Notice of Pre-AIA or AIA Status
The present application, filed on or after March 16, 2013, is being examined under the first inventor to file provisions of the AIA .
Claim Rejections - 35 USC § 103
The following is a quotation of 35 U.S.C. 103 which forms the basis for all obviousness rejections set forth in this Office action:
A patent for a claimed invention may not be obtained, notwithstanding that the claimed invention is not identically disclosed as set forth in section 102, if the differences between the claimed invention and the prior art are such that the claimed invention as a whole would have been obvious before the effective filing date of the claimed invention to a person having ordinary skill in the art to which the claimed invention pertains. Patentability shall not be negated by the manner in which the invention was made.

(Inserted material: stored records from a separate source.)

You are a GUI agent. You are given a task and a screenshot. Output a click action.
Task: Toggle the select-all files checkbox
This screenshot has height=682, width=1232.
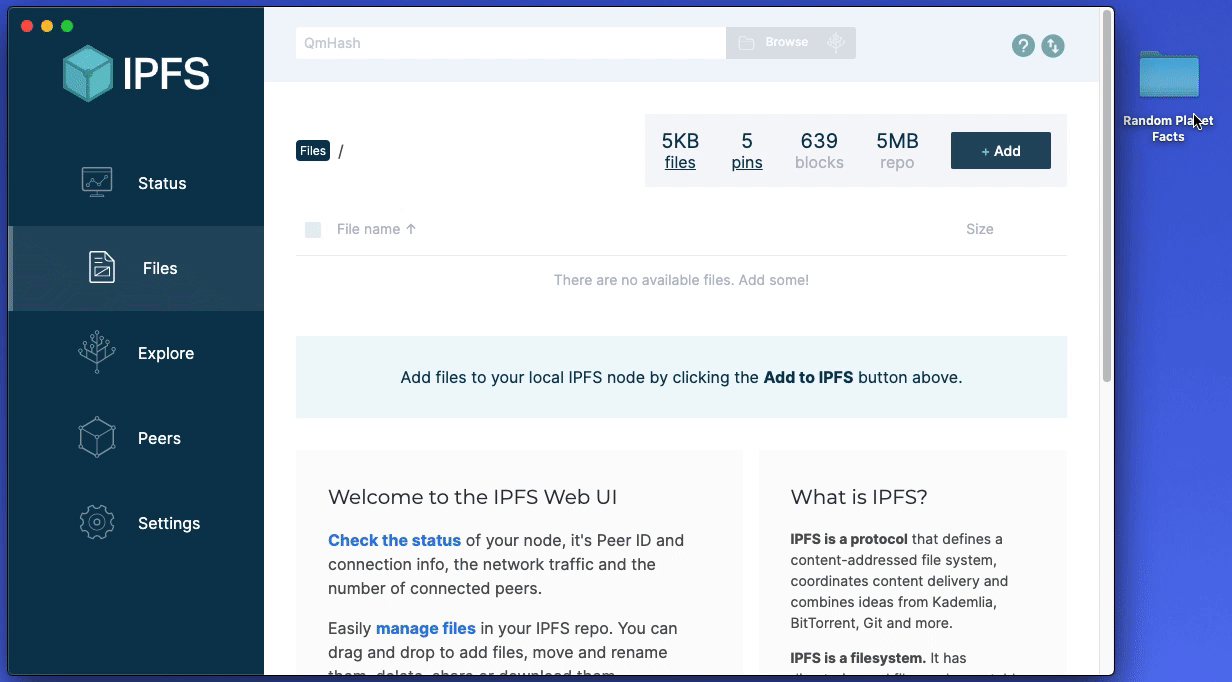click(x=313, y=230)
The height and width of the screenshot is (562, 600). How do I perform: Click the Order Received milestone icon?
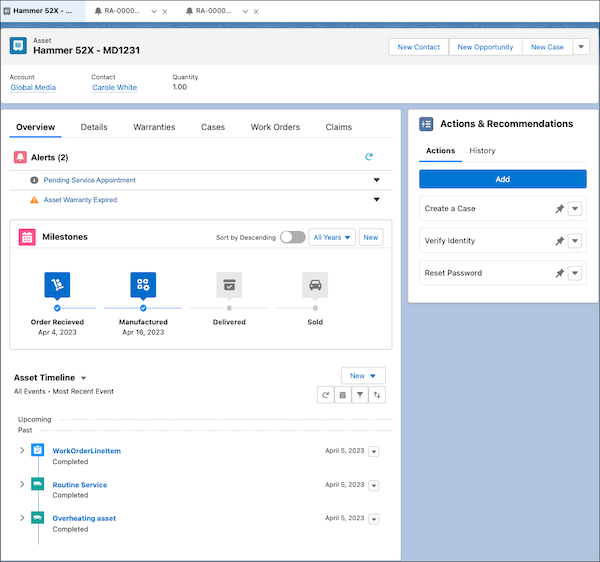click(x=57, y=285)
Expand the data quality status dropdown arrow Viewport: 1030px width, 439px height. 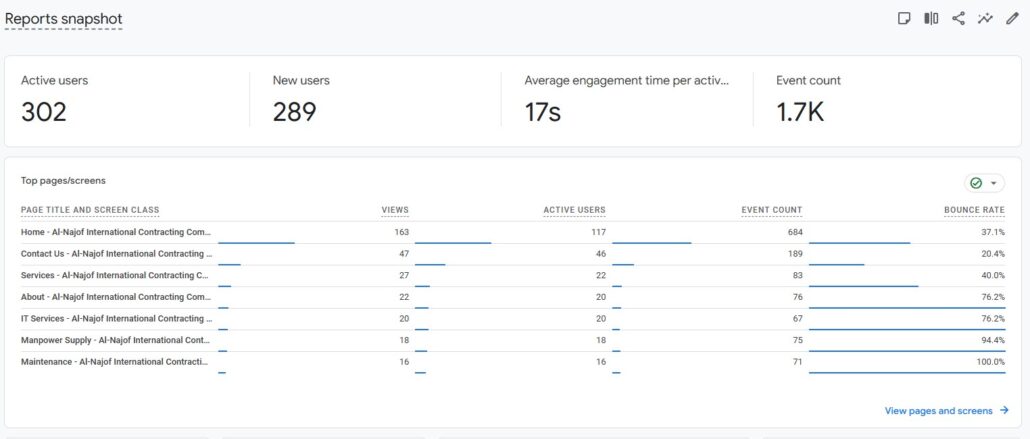coord(993,183)
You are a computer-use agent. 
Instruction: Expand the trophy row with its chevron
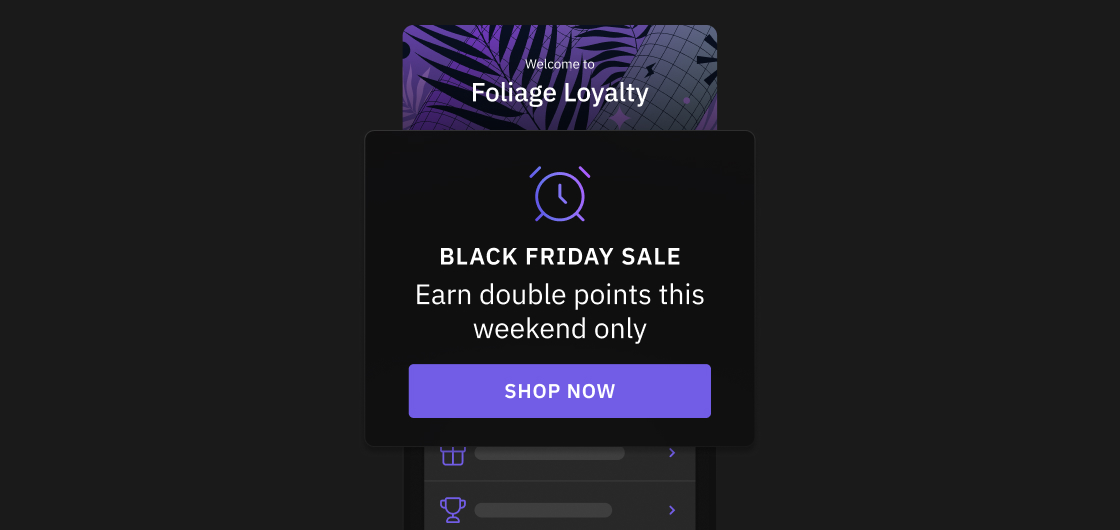671,510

Claims 1-3, 5-10, 12-17, 19, and 20 are rejected under 35 U.S.C. 103 as being unpatentable over Hwang et al. (U.S. Patent Application Publication No. 2024/0203099), referred herein as Hwang, in view of Song et al. (U.S. Patent Application Publication No. 2024/0346735), referred herein as Song.

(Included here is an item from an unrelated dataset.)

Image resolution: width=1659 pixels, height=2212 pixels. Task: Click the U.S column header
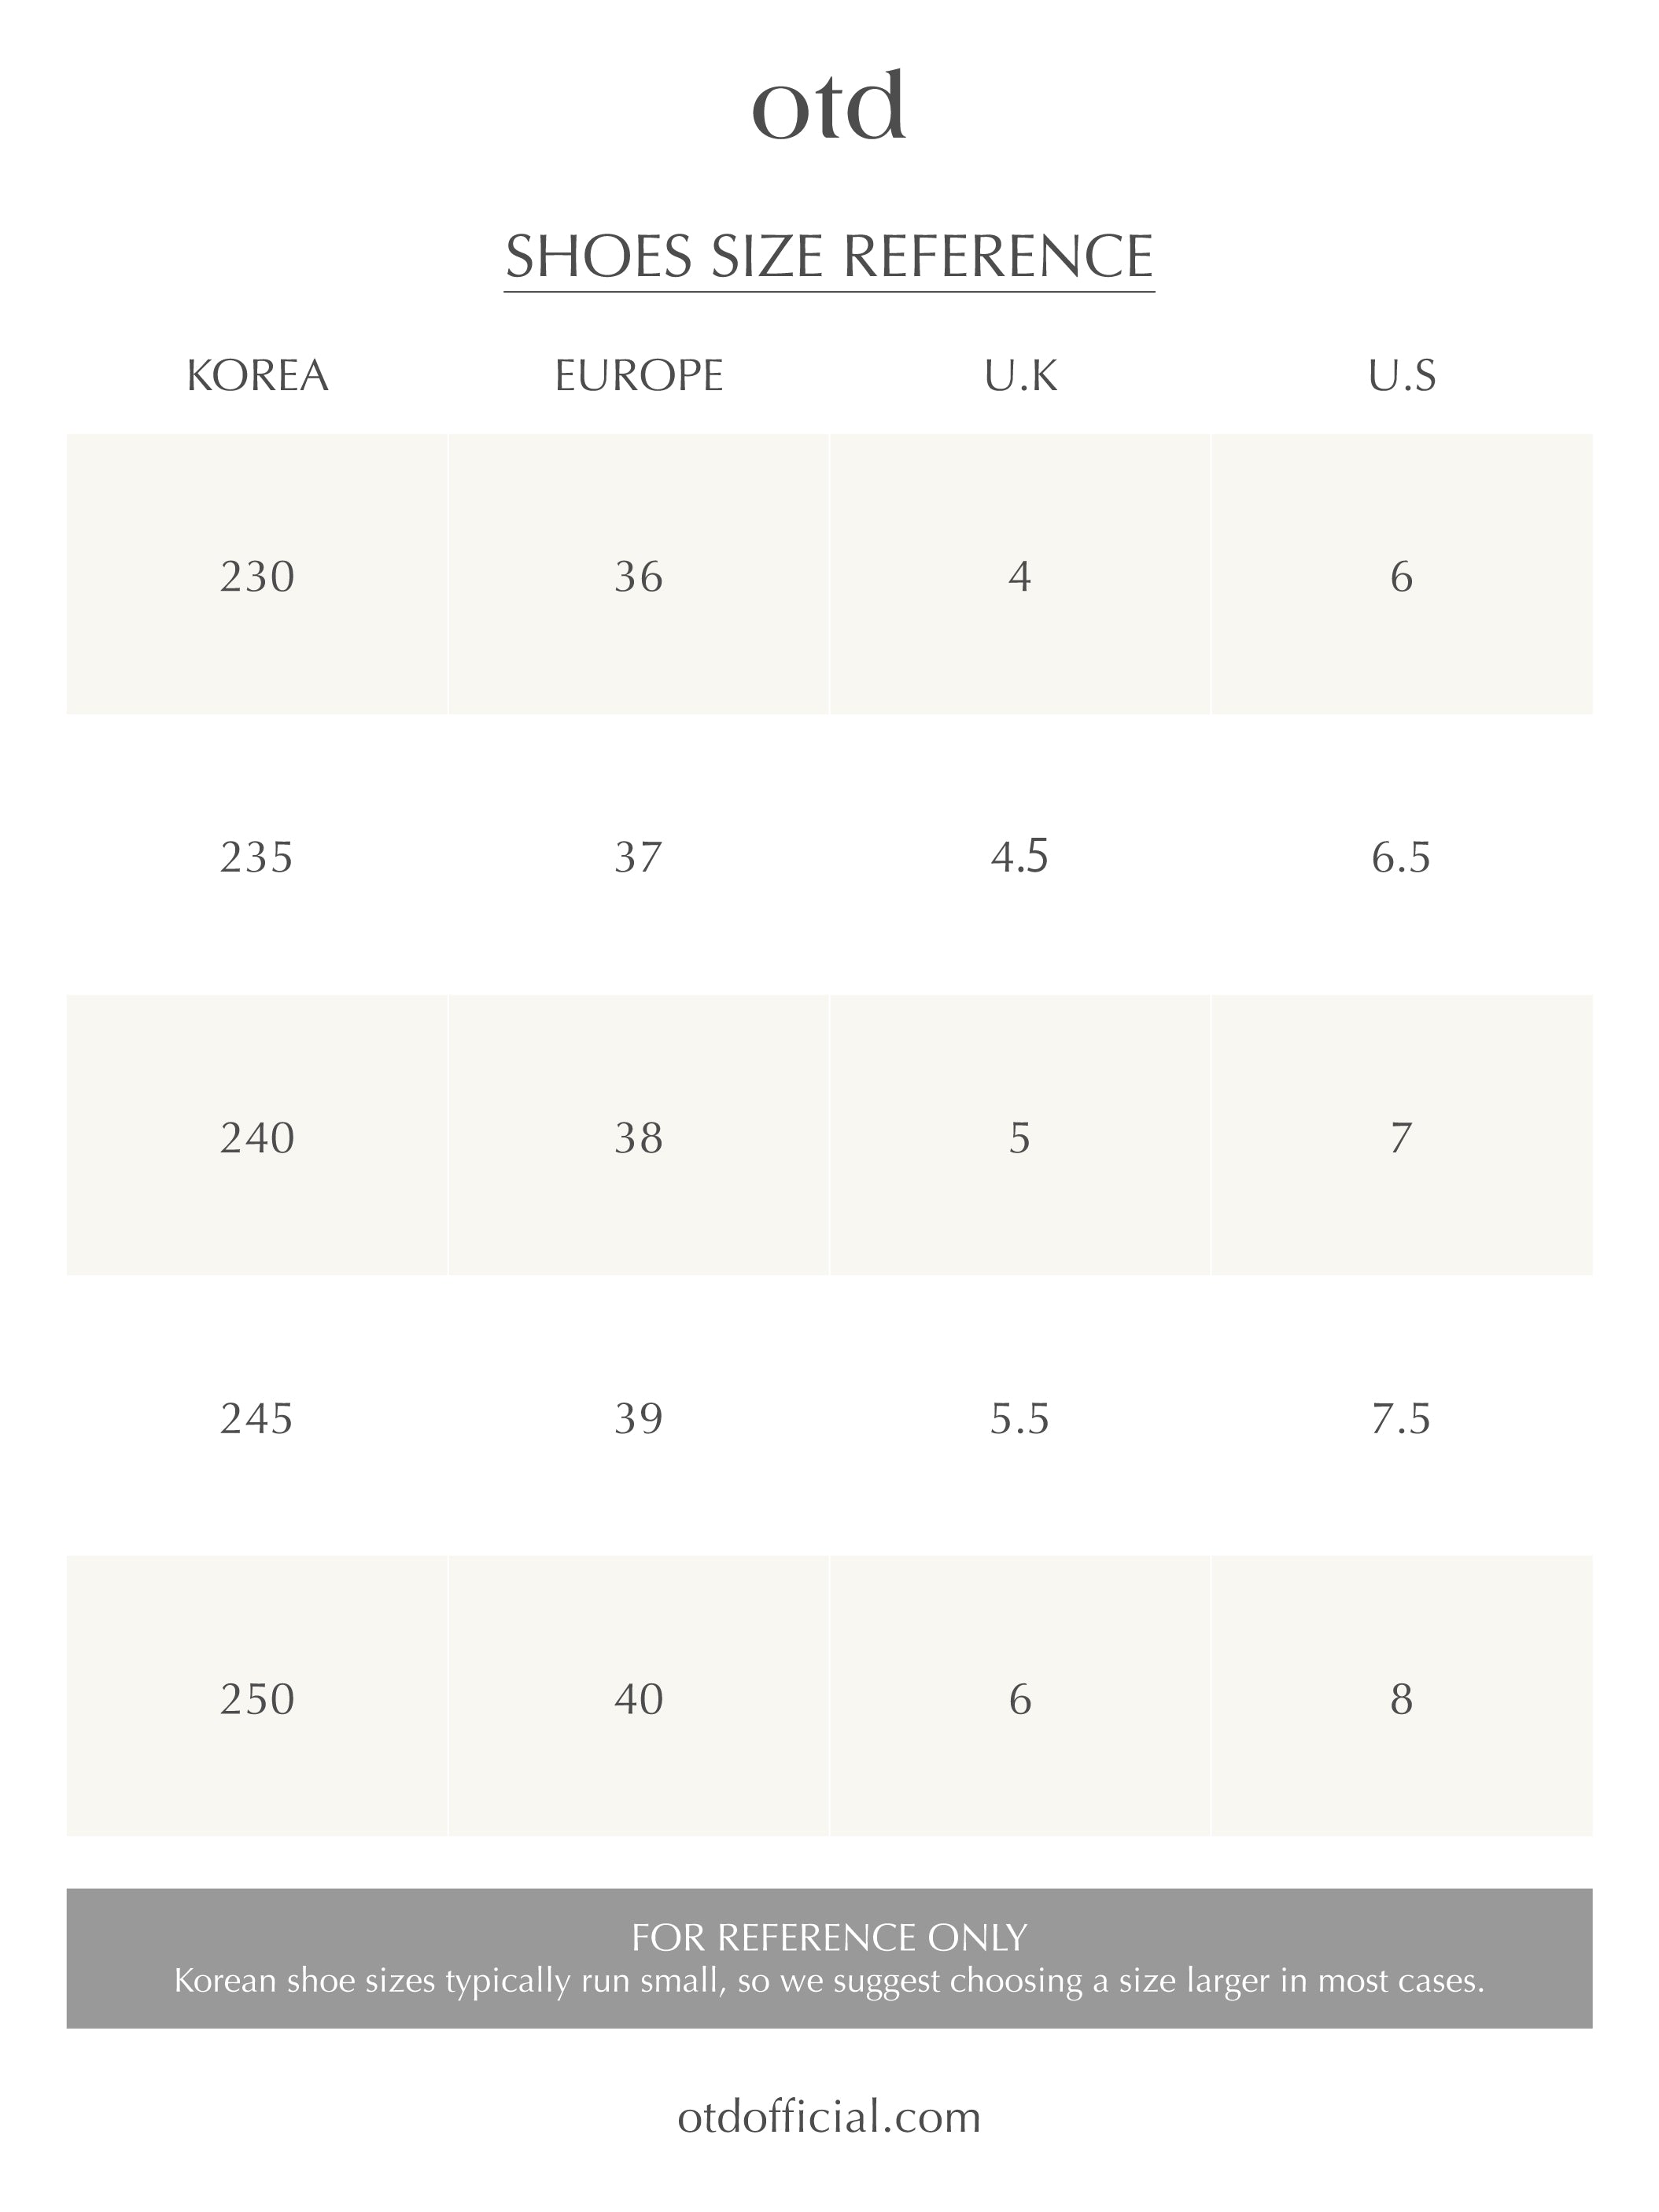point(1402,376)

Regarding claim 1, Hwang teaches one or more processors, comprising circuitry to use one or more neural networks (figs 1 and 15-17, processor 180, neural network portions 530, 630, 730, and 820) to:
obtain one or more conditional inputs (figs 15-17, inputs 516/730; paragraphs 280 and 281; paragraphs 291 and 292), audio data of speech (figs 15-17, audio input 518/820; paragraphs 280 and 281; paragraph 295), and a textual input (paragraphs 188 and 190; paragraphs 280 and 281; paragraph 296), at least one of the one or more conditional inputs comprising 3D position data or depth information of one or more features of an object (paragraphs 280 and 281; paragraphs 291 and 292);
determine an expression of a speaker of the speech represented by the audio data (paragraph 220; paragraph 253);
generate a representation that represents one or more body movements and facial expressions of the object conveying the expression, and iteratively predict based, at least in part, on the conditional inputs, the representation of the speaker, and the textual input, one or more body movements and facial expressions of an object when pronouncing the textual input (paragraphs 188 and 190; paragraphs 222 and 255; paragraphs 280 and 281; paragraph 297); and
generate, based on the one or more iteratively predicted body movements and iteratively predicted facial expressions, a 3D model of the object that depicts the object performing the one or more body movements while pronouncing the textual input and with facial expressions that correspond to the expression (figs 15-17, model generator 530; paragraphs 220 and 222; paragraphs 253 and 255; paragraphs 284 and 299).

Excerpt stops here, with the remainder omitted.